Disaster recovery planning
In light of the recent outages at Delta — and similar ones at United and Southwest — how can organizations avoid disruptions to IT services others depend on? While occasional mishaps are unavoidable, a little planning and investment in infrastructure can help companies sidestep, or at least more quickly recover from similar IT challenges.
To prevent avoidable failures, companies should thoroughly evaluate their disaster recovery plans and build redundancy into their systems where possible. Taking time to walk through potential failure scenarios and auditing the effectiveness of existing systems can also help avoid disaster.
For example, in the August 2016 failure, a potentially outdated power control module in Delta’s Atlanta-based data center failed, causing a small fire that was quickly extinguished. The good news? Delta had a backup power system in place. The bad news? Approximately 300 out of 7,000 servers at Delta weren’t wired to backup power, a flaw in the company’s planning that caused the entire Delta computer system to a grind to a halt, Delta CEO Ed Bastian told The Atlanta Journal-Constitution.
As to what they plan to do, respondents said the No. 1 step they plan to take is to improve their disaster recovery policies and procedures. This might include preparing a more comprehensive DR plan that covers likely “what if” scenarios that can bring your IT systems down, such as power outages, hardware failure, human error, and natural disasters.
Many companies also plan to replace their older IT systems with newer infrastructure and to invest in making their IT infrastructure more redundant. This typically involves testing backup and failover systems to make sure they’ll actually work when it counts. By rehearsing disaster recovery scenarios regularly, you also help ensure a faster time to recovery in the event of an incident. If systems are redundant enough, a failure might not result in any downtime at all.

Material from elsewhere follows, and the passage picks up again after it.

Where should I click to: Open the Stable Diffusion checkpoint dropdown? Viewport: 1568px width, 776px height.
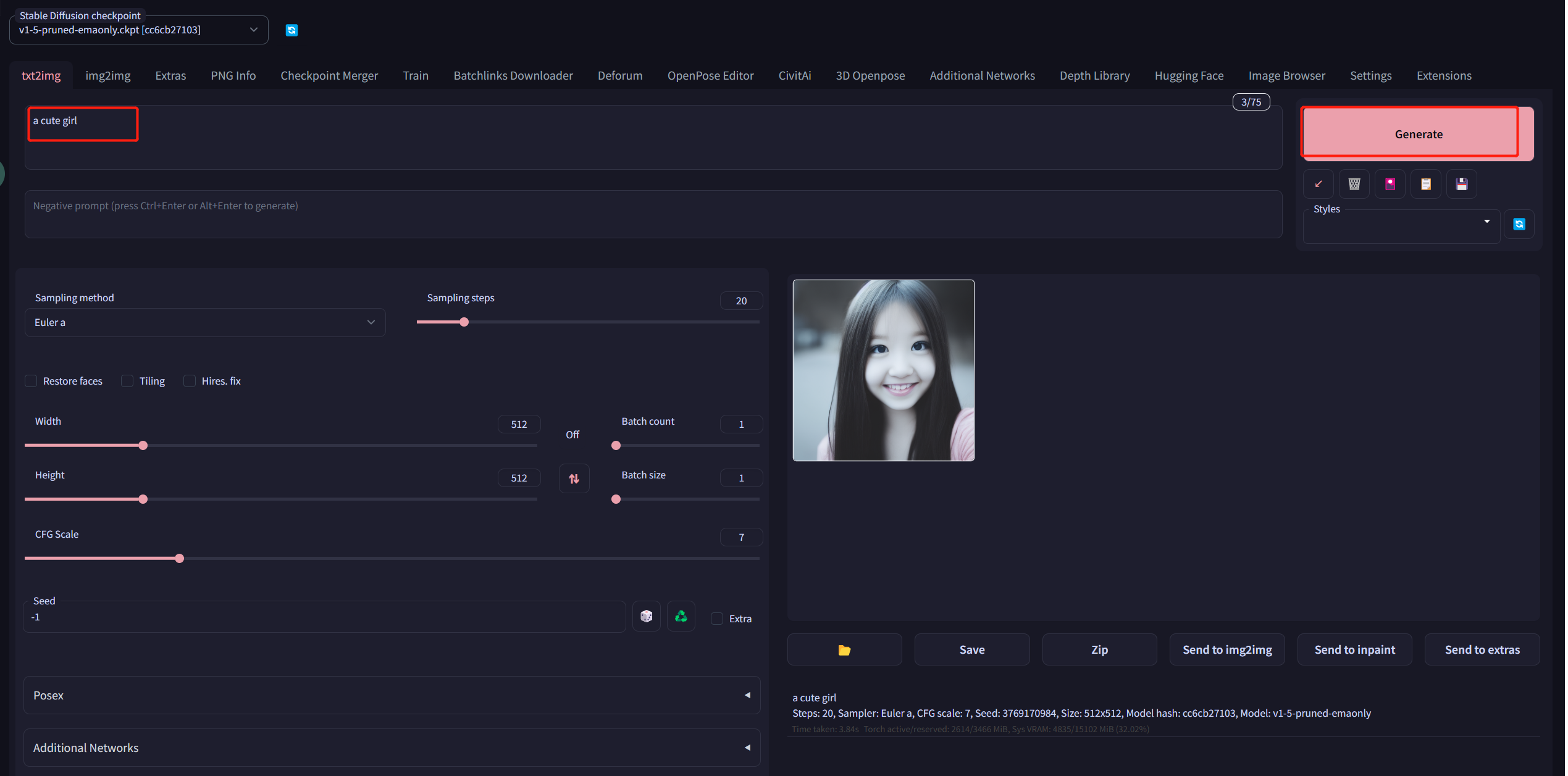pyautogui.click(x=139, y=30)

But while many companies are taking steps to prevent IT outages, we also found that nearly 30% of organizations aren’t planning to make any changes at all.
I’m sure you’re familiar with Murphy’s law: “Anything that can go wrong, will go wrong.” The same goes for disaster recovery planning. It’s not a matter of if something will happen, it’s a matter of when. To be truly effective, disaster planning needs to be looked at closely as a primary part of IT strategy, not just an afterthought. While the Delta outages are still fresh on the minds of management and IT pros alike, there’s no better time for action than the present.